Con todo y sus bemoles, he allí un espléndido proyecto de realización colectiva que se nutre de la potencia, del perfil y autonomía del individuo. La democracia de los modernos, una creatura afín a los rasgos de una polis mucho más vasta y compleja que la ateniense, responde así a la necesidad de multiplicar las mediaciones para gestionar, amén del respeto a la voluntad mayoritaria, el vital reconocimiento de la pluralidad.
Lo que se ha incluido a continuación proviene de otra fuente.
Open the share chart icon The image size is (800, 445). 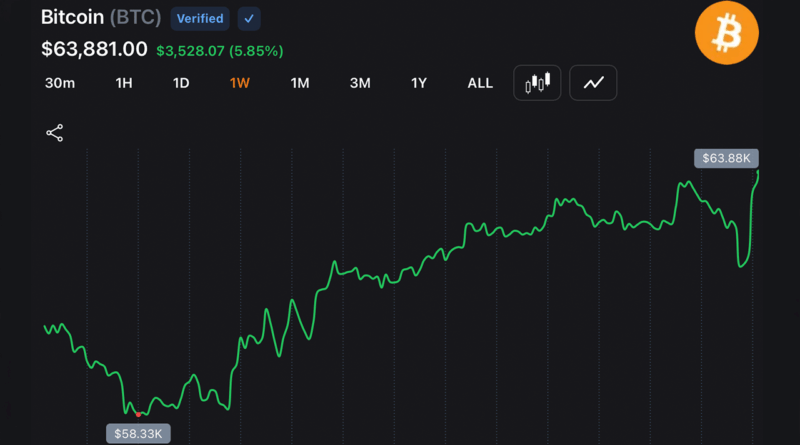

Pero allí donde confluyen ser y deber ser, nace el forcejeo, la dificultad para comprender la democracia y hacer valer sus alcances. Al calor de esa discusión chocan visiones que remiten a asuntos como la legitimidad, por ejemplo: el consentimiento “verificado”, no presunto, de los ciudadanos. Asimismo, apunta Sartori, está el problema del ejercicio, cuya solución en democracias modernas trasciende la simple titularidad. Y finalmente, la puja que desata la contradicción entre la resistencia de lo real y la prescripción de lo ideal. Esto último obliga no sólo a precisar la anchura que habitamos para ajustar expectativas, sino a alinear visiones para que la subjetividad no desfigure ese ejercicio que, a priori, suponemos democrático.
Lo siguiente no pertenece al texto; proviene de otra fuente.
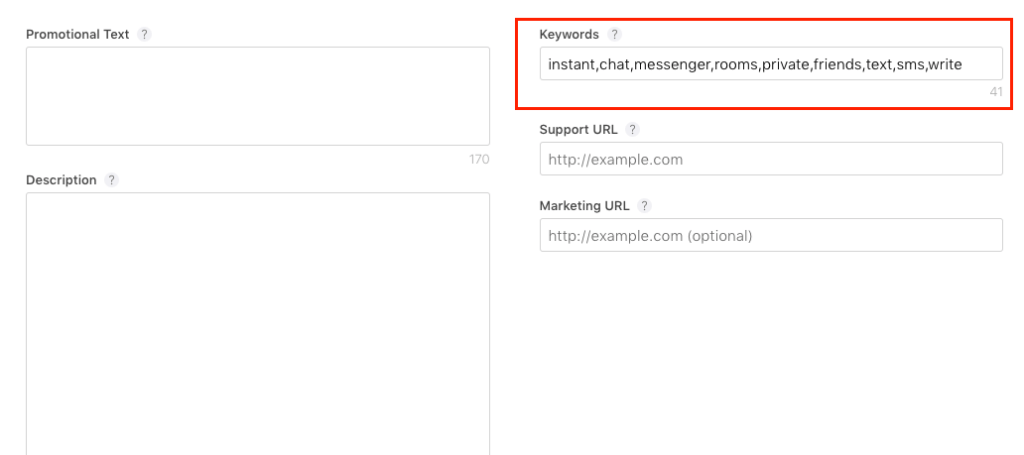
Task: Click inside the Description text area
Action: (x=257, y=320)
En espacios donde tales certezas y dispositivos han sido anulados por el propio Estado, no queda sino apelar a aquellos modos de la cultura democrática que, al mantener el banco de referentes, eventualmente ayuden a rehabilitar nuestro contrato social. En Venezuela, sumidos como estamos en el lodazal que dejó una presunta “democracia directa” -efugio populista que sólo sirvió para enmascarar apetitos autoritarios y desmantelar instituciones- esa tarea es primordial. Entonces, del discurso y acción de un liderazgo democrático dependería en buena medida que la polis siga viva dentro del hombre, como preconizaba Aristóteles. Por contraste, la incapacidad del liderazgo para actuar conforme a dichos preceptos, contribuiría a que la sociedad se interne en los laberintos del extrañamiento y la des-identificación.
La preocupación no es menor. Las redes, nuestras caóticas ágoras, hoy se colman de tesis perturbadoras. Una democracia masticada según convenga, de pronto emerge desfigurada por la sombra de esa “tiranía de la mayoría” que Burke calificó como tiranía multiplicada. He allí el blasón de sectores que se arrogan legitimidad sin fecha de caducidad, que deciden unilateralmente y que, en nombre de un principio de mayoría, ilimitado y monopólico (misma tenaza que aplicó una revolución en pleno auge) proponen aceptación mansa de las “posiciones mayoritarias”. La ficción de representación anula así la obligación de incorporar lo que Arendt llama “el factor democrático por excelencia”: el pluralismo, la symphonia. Eso que prefigura la unidad en la diversidad.
Una microdemocracia ninguneada es síntoma de un mal importante y más profundo. En momentos en que urge resolver dilemas claves para la supervivencia del liderazgo, deslindarse de tales derivas sería lo sano. Si de algo sirve la experiencia, que sea para entrever cuándo el interés general es desalojado por los mezquinos respingos de quien elige usar la democracia como coartada.